Overall, 80% of patients with early-stage ovarian cancer are free of disease at five years, but there is a tremendous difference in the recurrence rate based on the stage of the disease at the time of diagnosis. Like many solid tumor cancers, ovarian cancer is classified into four main stages. With stage 1 cancer, in which cancer cells are confined to one or both ovaries, the risk for recurrence is low, about 10%. As a result, five-year survival is around 90%. Unfortunately, only a small number of women have their cancers diagnosed at this early stage.
“You can see recurrence at any stage,” says Dr.

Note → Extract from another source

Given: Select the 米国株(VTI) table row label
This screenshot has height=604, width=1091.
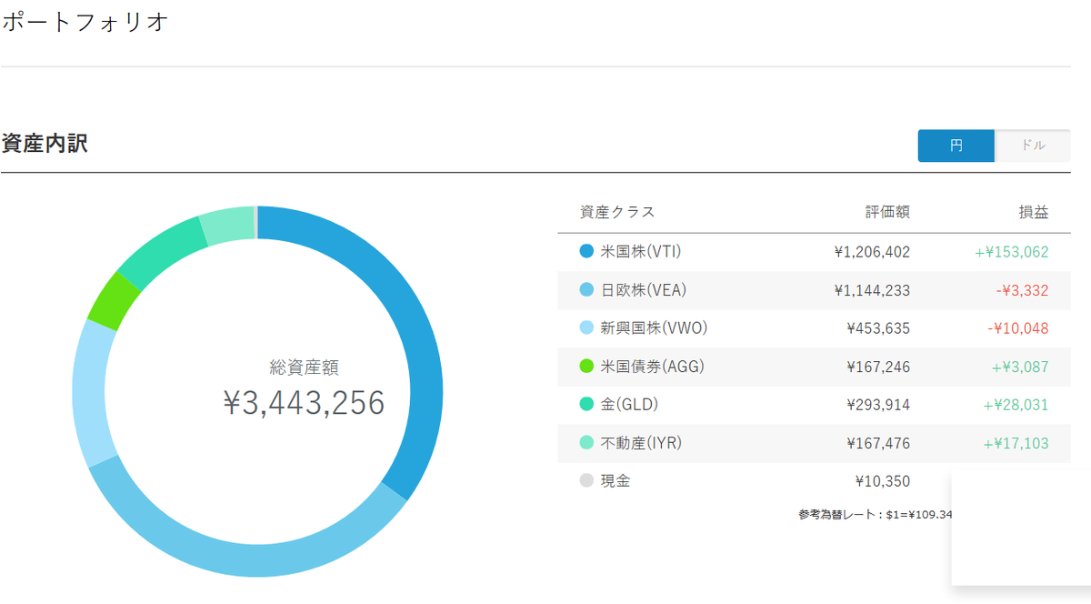Looking at the screenshot, I should (642, 251).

Frederick. “But the more advanced the disease is at diagnosis, the greater the risk for recurrence.” With stage 2 cancers, the risk of recurrence is about 30%; for stage 3 cancers — the most common stage at diagnosis for epithelial ovarian cancer — the risk is about 70%; and in stage 4 cancers, where there is distant spread of disease, the risk of recurrence may be as high as 90%.
Staging is a description of how much the cancer has spread at the time of diagnosis. This is important because the stage can guide the specific treatment recommendation and affect prognosis. In ovarian cancer, staging is determined by tissue biopsy, either done at the time of surgery or confirmed by a needle biopsy. Sometimes it is obvious if ovarian cancer has spread to other structures at the time of diagnosis. In this case, the surgical goal is commonly cytoreduction — to safely remove all visible tumor.
In other cases, other structures in the pelvis may appear normal but still have microscopic disease. In these surgeries, the physician also biopsies or removes other tissues to see if and where the cancer may have spread. These procedures, called surgical staging, involve taking samples from several areas of the pelvis and abdomen, including lymph nodes, peritoneum (the inner lining of the abdominal and pelvic cavities), omentum (fatty tissue attached to the colon) and any fluid buildup in the abdominal cavity (called ascites). In addition, the peritoneal cavity may be bathed in saline and a sample of the fluid tested.
Surgical staging and cytoreduction play critical roles in the treatment of ovarian cancer. “Patients with ovarian cancer treated by high-volume surgeons at high-volume medical centers tend to have the best outcomes,” says Dr. Frederick.
“This is why a second opinion by a gynecologic oncologist — a subspecialist in cancers of the female reproductive system — is so important. We can work with our multidisciplinary team to offer you a tailored surgical approach, review your pathology and imaging scans, and, if applicable, provide access to the latest chemotherapy treatments and clinical trials.”